Autre pas significatif de l’été, vers la libre convertibilité du Yuan : des chaînes de bureaux de change viennent d’être autorisées, redéployant l’échange des devises en dehors des banques. Travelex SMI (à Pékin), Zhangjiang ICE (Shanghai – ICE, britannique, est n°1 mondial) pourront vendre ou acheter jusqu’à 50.000$ /an (ou équivalent) de tout citoyen chinois, et 500$/jour de tout étranger -voire 1000$ par voyageur, en zone détaxée des aéroports. Le taux est imposé, la commission fixée à 50¥. D’autre part, un règlement du 6/08 abroge l’obligation à toute firme détenant des devises, de les revendre à une banque : de quoi re privatiser le marché des devises, et freiner la croissance vertigineuse des 1800MM$ de réserves publiques…
Enfin les Jeux Olympiques à peine bouclés, du 25 au 29/08, la session semestrielle du Bureau de l’ANP (Parlement) discute une riche palette de lois. L’une, en discussion depuis 2003, s’apprête à pénaliser de trois ans de prison (max) la diffusion indélicate des données confidentielles par les fonctionnaires.
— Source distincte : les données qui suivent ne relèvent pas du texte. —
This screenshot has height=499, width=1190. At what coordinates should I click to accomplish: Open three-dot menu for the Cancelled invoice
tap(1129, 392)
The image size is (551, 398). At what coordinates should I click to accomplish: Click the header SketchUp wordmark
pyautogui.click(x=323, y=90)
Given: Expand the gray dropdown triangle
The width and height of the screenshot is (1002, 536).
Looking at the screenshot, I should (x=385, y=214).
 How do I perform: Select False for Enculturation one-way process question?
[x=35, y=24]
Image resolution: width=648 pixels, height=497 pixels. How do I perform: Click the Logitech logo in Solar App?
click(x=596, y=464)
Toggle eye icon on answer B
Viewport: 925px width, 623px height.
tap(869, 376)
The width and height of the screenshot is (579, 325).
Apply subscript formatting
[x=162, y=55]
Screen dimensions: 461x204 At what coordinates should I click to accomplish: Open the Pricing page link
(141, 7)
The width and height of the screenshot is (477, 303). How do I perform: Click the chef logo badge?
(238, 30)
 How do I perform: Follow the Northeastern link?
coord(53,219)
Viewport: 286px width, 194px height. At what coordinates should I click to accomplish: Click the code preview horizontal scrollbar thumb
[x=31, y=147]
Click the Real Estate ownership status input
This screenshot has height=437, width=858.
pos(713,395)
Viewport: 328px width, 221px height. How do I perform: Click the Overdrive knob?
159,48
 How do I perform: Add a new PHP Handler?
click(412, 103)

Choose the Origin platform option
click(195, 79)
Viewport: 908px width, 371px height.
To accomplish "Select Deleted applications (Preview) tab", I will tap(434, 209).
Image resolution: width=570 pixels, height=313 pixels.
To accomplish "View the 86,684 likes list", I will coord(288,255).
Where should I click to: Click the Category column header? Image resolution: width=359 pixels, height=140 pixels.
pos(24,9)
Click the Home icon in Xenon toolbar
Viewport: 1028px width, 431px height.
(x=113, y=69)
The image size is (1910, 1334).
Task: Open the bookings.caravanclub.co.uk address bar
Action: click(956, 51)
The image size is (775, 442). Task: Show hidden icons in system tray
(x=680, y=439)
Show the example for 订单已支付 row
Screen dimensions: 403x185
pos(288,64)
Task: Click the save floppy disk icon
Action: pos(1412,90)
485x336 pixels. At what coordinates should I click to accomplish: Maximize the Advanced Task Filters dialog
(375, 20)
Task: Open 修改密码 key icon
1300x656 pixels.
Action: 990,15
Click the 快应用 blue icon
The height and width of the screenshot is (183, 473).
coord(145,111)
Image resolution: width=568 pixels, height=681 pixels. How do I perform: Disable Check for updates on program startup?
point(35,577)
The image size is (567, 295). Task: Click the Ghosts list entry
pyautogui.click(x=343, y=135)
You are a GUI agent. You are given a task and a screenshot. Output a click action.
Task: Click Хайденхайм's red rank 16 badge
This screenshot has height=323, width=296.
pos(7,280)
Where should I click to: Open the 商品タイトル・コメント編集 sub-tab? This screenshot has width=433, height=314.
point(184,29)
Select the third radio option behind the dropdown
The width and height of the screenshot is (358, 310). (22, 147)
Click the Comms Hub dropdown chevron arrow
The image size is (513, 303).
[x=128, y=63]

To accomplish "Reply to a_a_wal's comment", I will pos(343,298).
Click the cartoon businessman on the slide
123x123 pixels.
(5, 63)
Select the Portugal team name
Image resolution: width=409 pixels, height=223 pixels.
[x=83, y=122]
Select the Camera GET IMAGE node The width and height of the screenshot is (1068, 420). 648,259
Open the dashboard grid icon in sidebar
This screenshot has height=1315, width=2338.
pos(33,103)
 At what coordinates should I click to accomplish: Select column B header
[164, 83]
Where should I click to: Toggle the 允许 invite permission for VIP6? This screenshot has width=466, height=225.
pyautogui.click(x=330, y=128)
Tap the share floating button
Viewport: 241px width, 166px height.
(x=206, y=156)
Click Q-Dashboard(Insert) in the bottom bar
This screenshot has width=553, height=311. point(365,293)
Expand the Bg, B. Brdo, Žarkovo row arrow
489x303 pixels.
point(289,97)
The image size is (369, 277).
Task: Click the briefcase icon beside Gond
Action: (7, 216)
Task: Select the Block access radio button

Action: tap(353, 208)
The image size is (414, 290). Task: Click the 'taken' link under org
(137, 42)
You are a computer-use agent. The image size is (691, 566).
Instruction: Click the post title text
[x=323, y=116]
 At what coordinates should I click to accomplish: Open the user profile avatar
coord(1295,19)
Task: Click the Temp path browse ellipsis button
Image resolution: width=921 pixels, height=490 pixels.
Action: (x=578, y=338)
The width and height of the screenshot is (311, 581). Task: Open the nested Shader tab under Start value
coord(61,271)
Une autre sur la corruption, doublera à dix ans la peine maximale aux détenteurs de fortunes inexplicables et gratifiera de sept ans ou plus, les proches d’apparatchiks convaincus de fraude.
Enfin, une ambitieuse loi du recyclage est au menu, applicable peut-être dès l’an prochain : les emballages doivent être standardisés et redessinés selon le principe des « 3R » : réduction, réutilisation, recyclage : les normes sont relevées, et l’Etat doit prévoir des fonds pour promouvoir l’éducation et la recherche et développement.